FAA prevents ag drones from taking off

Federal regulatory inertia on the commerical use of unmanned aerial vehicles could stiffle innovation as farmers and entrepreneurs find ways to use drones in agriculture.

Our View

The Wright Brothers became the first to fly a fixed-wing, powered aircraft on Dec. 17, 1903.

Their short flight on the sand dunes of Kitty Hawk, N.C., changed the world, and inspired a generation of innovators and entrepreneurs who improved the machine and invented uses Orville and Wilbur had not dreamed.

Lucky for the Wrights and other aviation pioneers, federal regulation of the industry didn’t come until 1926, long after viable aircraft had been developed and their commercial applications had been established.

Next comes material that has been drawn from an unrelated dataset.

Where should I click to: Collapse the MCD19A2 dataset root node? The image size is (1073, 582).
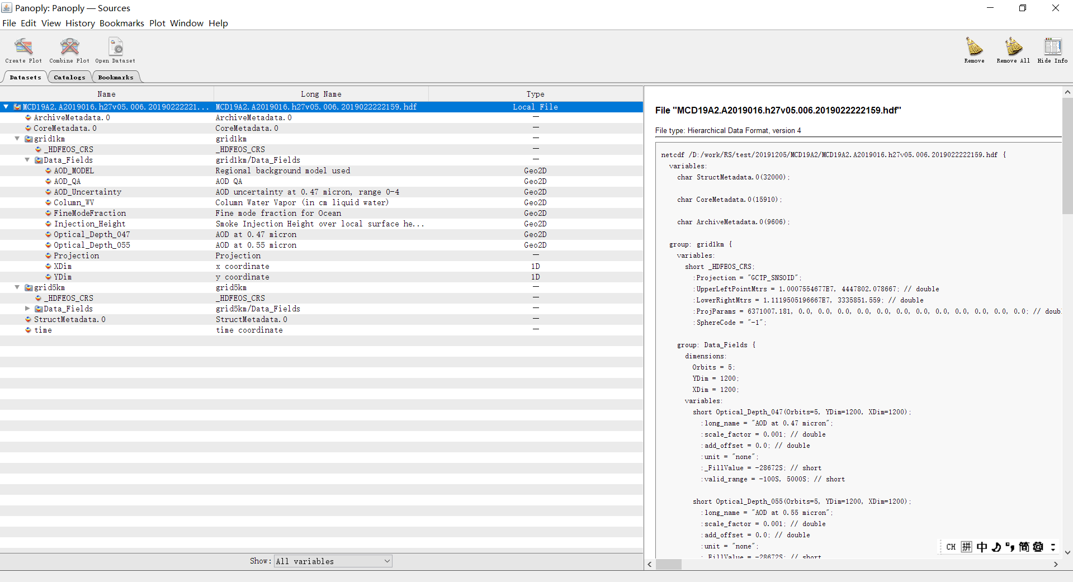tap(6, 106)
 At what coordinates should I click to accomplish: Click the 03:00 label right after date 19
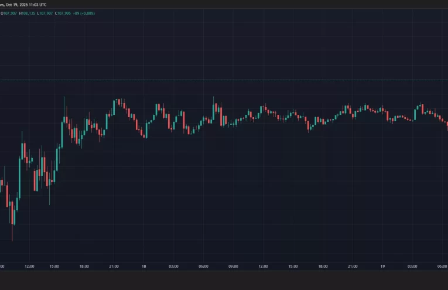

Sadly, those trying to realize the commercial potential of unmanned aerial vehicles — drones — in agriculture and other industries aren’t as lucky.

Developers had long been working on non-lethal applications for UAVs when Americans generally became aware of drones through their use in the wars in Afghanistan and Iraq.

Armed with the proper instrumentation, drones can complete any number of objectives. They have been used in search-and-rescue missions, to film movies, to follow migrating whales and monitor forest fires. Amazon.com founder Jeff Bezos told “60 Minutes” that his company is working on delivering products with UAVs, and a lakeside tavern in Wisconsin recently used a drone to deliver beer to nearby ice fishing shacks.

UAVs have tremendous potential in agriculture. Among other things, they can be used to monitor crops, take soil samples and other measurements, and help growers make decisions about seeding, chemical applications and irrigation.

Simple drones equipped with cameras and other unsophisticated instruments are available at hobby shops for a few hundred dollars. Commercial models adapted for more sophisticated uses are in production and can costs hundreds of thousands of dollars.

But the innovators and entrepreneurs quickly flew afoul of the Federal Aviation Administration.

It says any commercial use — liberally defined as any use intended to further a for-profit goal — is illegal because it hasn’t yet formulated the controlling regulations.

In 2012, the agency fined a drone operator $10,000 for making a paid promotional video and flying the UAV in an unsafe manner.

In March, an administrative judge threw out the fine because FAA’s jurisdiction doesn’t apply to model aircraft and the agency hasn’t established regulations for UAVs.

The FAA has appealed the decision.

Some drone advocates say it’s unlikely the FAA would fine a grower operating in his own field. At best, commercial operators are in a gray regulatory area.

No one would argue that some level of oversight is needed to keep the airways and public safe. We, along with UAV advocates, legitimately question the pace.

The administration is under mandate from Congress to finish rules regulating UAVs, and promises to have drones “fully integrated” into its regulation of U.S. airspace by the end of next year.

The FAA says it’s “moving steadily.” So are glaciers. But as is nearly always the case, the technology advances in leaps and bounds.

Despite bureaucratic inertia, dreams still take flight.